------ Текст

Один и тот же факт жизни может по-разному восприниматься человеком и творцом.
26 сентября 1835 года в Михайловском Пушкин написал стихотворение «Вновь я посетил…» Уникальный в своем роде прозаический черновик его находим в накануне написанном письме к жене. Вот особо примечательная деталь: «В Михайловском нашел я всё по-старому, кроме того, что нет уж в нем няни моей и что около знакомых старых сосен поднялась, во время моего отсутствия, молодая сосновая семья, на которую досадно мне смотреть, как иногда досадно мне видеть молодых кавалергардов на балах, на которых уже не пляшу. Но делать нечего…» «Досадно» письма меняется на «Здравствуй, племя младое…» стихотворения: какая поразительная эмоциональная метаморфоза!
Ряд подобных несоответствий (вплоть до прямого контраста) между жизненным переживанием и его поэтическим воплощением окажется длинным. О чем это говорит? Проблема сложная, в ней необходимо разобраться.
«Раздвоение» линий поведения Пушкина на бытовую и поэтическую фиксируется нередко. Повод к тому дает стихотворение «Поэт», оно на слуху. Пушкин вполне демонстративен: мало того, что он провозглашает автономию частной и творческой жизни поэта, но еще и нарочито заземляет облик поэта в его частной жизни: «меж детей ничтожных мира, / Быть может, всех ничтожней он». Пушкин дерзновенно срывал освященные традицией покровы с алтаря искусства, в почти божественном лике художника-творца он прозревал не просто земные, а утрированно земные черты. Здесь – одно из проявлений его новой позиции «поэта действительности», указание на прочные нити, связующие искусство с живой жизнью. Возможно, речь идет и об особой интимной близости «высокого» и «низкого», о чем категорично написала Анна Ахматова:
Когда б вы знали, из какого сора
Растут стихи, не ведая стыда,
Как желтый одуванчик у забора,
Как лопухи и лебеда.
Д. С. Лихачев, отмечая устремленность поэзии Пушкина к идеалу и способность поэта создавать идеал (в любви, в дружбе, в печали и в радости, в военной доблести, во многом еще), не обходит и позволение поэта быть «всех ничтожней». Выделяя человеческую простоту и обыденность образа поэта, ученый напоминает те же ахматовские строки о «соре», из которого растут стихи, заключая выразительной антитезой: «На чистом мраморе не растут цветы»[2].

------------
------ Выдержка из данных

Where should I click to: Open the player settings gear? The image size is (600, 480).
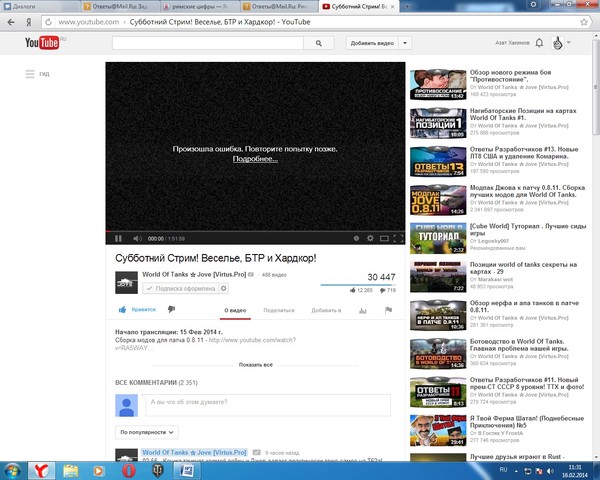point(370,239)
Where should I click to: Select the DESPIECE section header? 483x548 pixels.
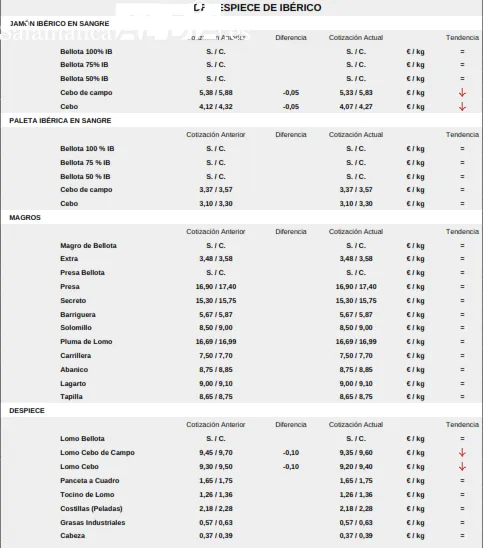pos(27,411)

------------

Задания:
A – Воспроизведите фрагмент текста о Пушкине от «26 сентября 1835» до «ней необходимо разобраться.».
B – Ответьте по тексту о Пушкине:
(i) Какого числа и какого года Пушкин написал стихотворение «Вновь я посетил…»?
(ii) Кто, согласно тексту, категорично написал об интимной близости «высокого» и «низкого»?
(iii) Какой антитезой заключает свою мысль Д. С. Лихачев?

Ответы:
A –
26 сентября 1835 года в Михайловском Пушкин написал стихотворение «Вновь я посетил…» Уникальный в своем роде прозаический черновик его находим в накануне написанном письме к жене. Вот особо примечательная деталь: «В Михайловском нашел я всё по-старому, кроме того, что нет уж в нем няни моей и что около знакомых старых сосен поднялась, во время моего отсутствия, молодая сосновая семья, на которую досадно мне смотреть, как иногда досадно мне видеть молодых кавалергардов на балах, на которых уже не пляшу. Но делать нечего…» «Досадно» письма меняется на «Здравствуй, племя младое…» стихотворения: какая поразительная эмоциональная метаморфоза!
Ряд подобных несоответствий (вплоть до прямого контраста) между жизненным переживанием и его поэтическим воплощением окажется длинным. О чем это говорит? Проблема сложная, в ней необходимо разобраться.

B –
(i) 26 сентября 1835 года.
(ii) Анна Ахматова.
(iii) «На чистом мраморе не растут цветы».